3) Is this the correct method to predict the coordinates for the 4 coordinates of the bounding boxes? (I don't see the connection between the prediction equations in figure 2 of the yolov3 paper being related to the calculations performed in get_yolo_box() or delta_yolo_box(). )

image

in get_yolo_box(): of yolo_layer.c I'm no longer using this: b.w = exp(x[index + 2stride]) biases[2n] / w; Instead, I predict the 8 values of the 4 coordinates (except of my code is shown below: ie. b.x1 = (i + x[index + 0stride]) / lw; stored in x --> x[] b.y1 = (j + x[index + 1stride]) / lh; stored in x --> x[] b.x2 = (i + x[index + 2stride]) / lw; stored in x --> x[] b.y2 = (j + x[index + 3stride]) / lh;

Also in delta_yolo_box() of yolo_layer.c: i'm no longer using this: float tw = log(truth.ww / biases[2n]); Instead, I predict the 8 values of the 4 coordinates (except of my code is shown below): float tx1 = (truth.x1lw - i); float ty1 = (truth.y1lh - j); float tx2 = (truth.x2lw - i); float ty2 = (truth.y2lh - j);

delta[index + 0*stride] = scale * (tx1 - x[index + 0*stride]); 
delta[index + 1*stride] = scale * (ty1 - x[index + 1*stride]);
delta[index + 2*stride] = scale * (tx2 - x[index + 2*stride]); 
delta[index + 3*stride] = scale * (ty2 - x[index + 3*stride]);

Thank you.

*Thus far, I have made changes to mainly data.c (handling the reading of new label format), yolo_layer.c (for predictions) and box.c (for computation of IOU).

AlexeyAB commented 5 years ago

@i-chaochen I am about red-section (1st section): image

But still, why you need to calculate the deltas for non-object? Those deltas seem can be calculated at object sections as well? It’s “nonobject” anyway during the training.

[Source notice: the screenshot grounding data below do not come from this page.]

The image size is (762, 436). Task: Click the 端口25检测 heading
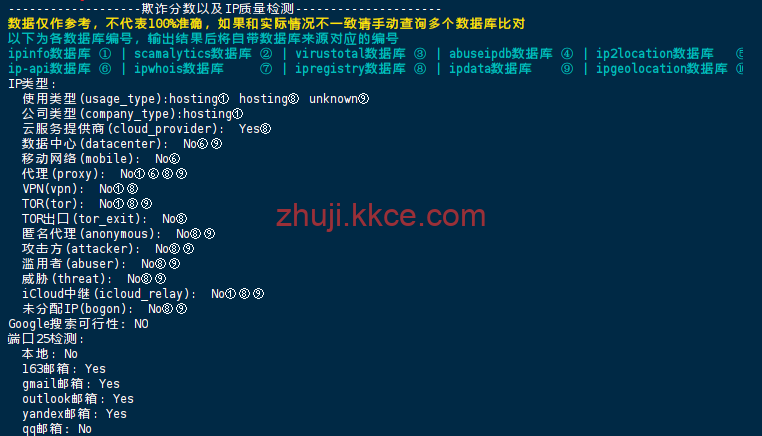tap(46, 339)
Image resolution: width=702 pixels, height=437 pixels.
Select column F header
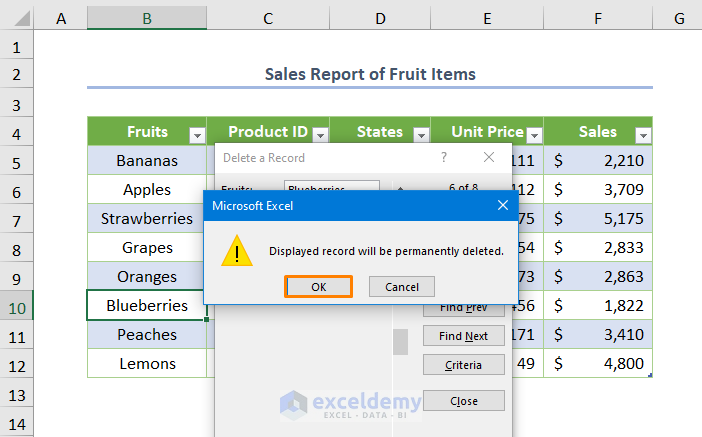coord(597,19)
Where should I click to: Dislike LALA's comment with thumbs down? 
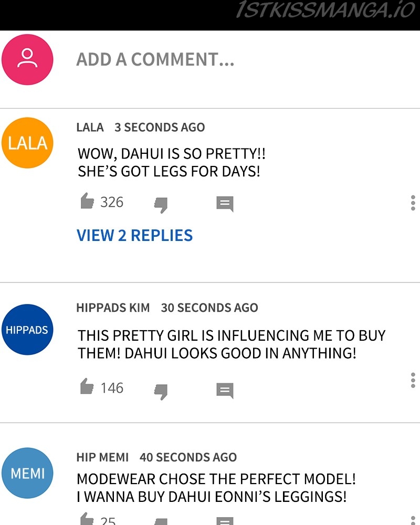coord(161,205)
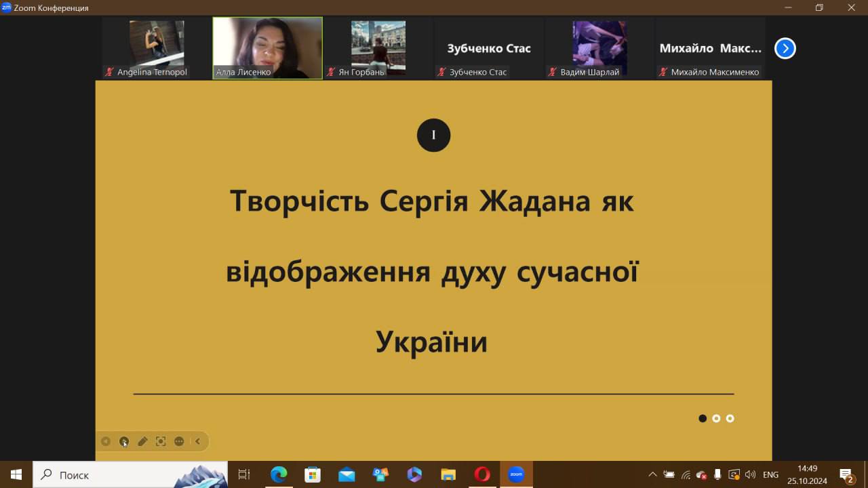Expand hidden system tray icons
The image size is (868, 488).
(652, 474)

There are two parts of code in the Red-section:

  1. Only this part of red-section is related to non-objects, and it calculates only objectness(T0)_delta - we should calculate it to decrease objectness(T0), to say that there is no object: https://github.com/AlexeyAB/darknet/blob/cce34712f6928495f1fbc5d69332162fc23491b9/src/yolo_layer.c#L253-L258
  2. This part of red-section is related to objects, we use it only if we want that many final activations will produce the same one bounded box - which will be fused by NMS: https://github.com/AlexeyAB/darknet/blob/cce34712f6928495f1fbc5d69332162fc23491b9/src/yolo_layer.c#L259-L268
i-chaochen commented 5 years ago

Thanks for this explanation! Helps a lot!

So it means green part is for NMS for detected objects?

AlexeyAB commented 5 years ago

@i-chaochen

i-chaochen commented 5 years ago

Thanks a lot, your explanation for red section is really crystal clear!

Sorry for my dumbness for asking this again, since you already have calculated the deltas for nonobject and object at red section, why you still need the green screen for single object detection again? How does this green section for single object detection helps on the results of bounding boxes?

AlexeyAB commented 5 years ago

@i-chaochen

There are two cases:

  1. If truth_thresh=1 then this part of Red-section will not be used (delta_yolo_class and delta_yolo_box will not be calculated) - so we must use Green-section

  2. If truth_thresh<1 then this part of Red-section will be used delta_yolo_class and delta_yolo_box will be calculated), but if for some predictions best_iou < l.truth_thresh then this code still will not calculate delta_yolo_class and delta_yolo_box - so we must use Green-section

i-chaochen commented 5 years ago

@AlexeyAB I see.... Again! Thanks for the kind explanation!

vb123er951 commented 4 years ago

Hi @AlexeyAB , I am studying about the YOLOv4 paper, and I see a new idea in paper is "use multiple anchors for a single ground truth if IoU(gt, anchor) > iou threshold," can you explain more about this part? How it works and what is the motivation of this idea?

I saw your explanation about the figure image

Red section - search for final activations where are no objects Green section - search for final activations where are objects

but you still count object loss in no object region(in red region)? thanks.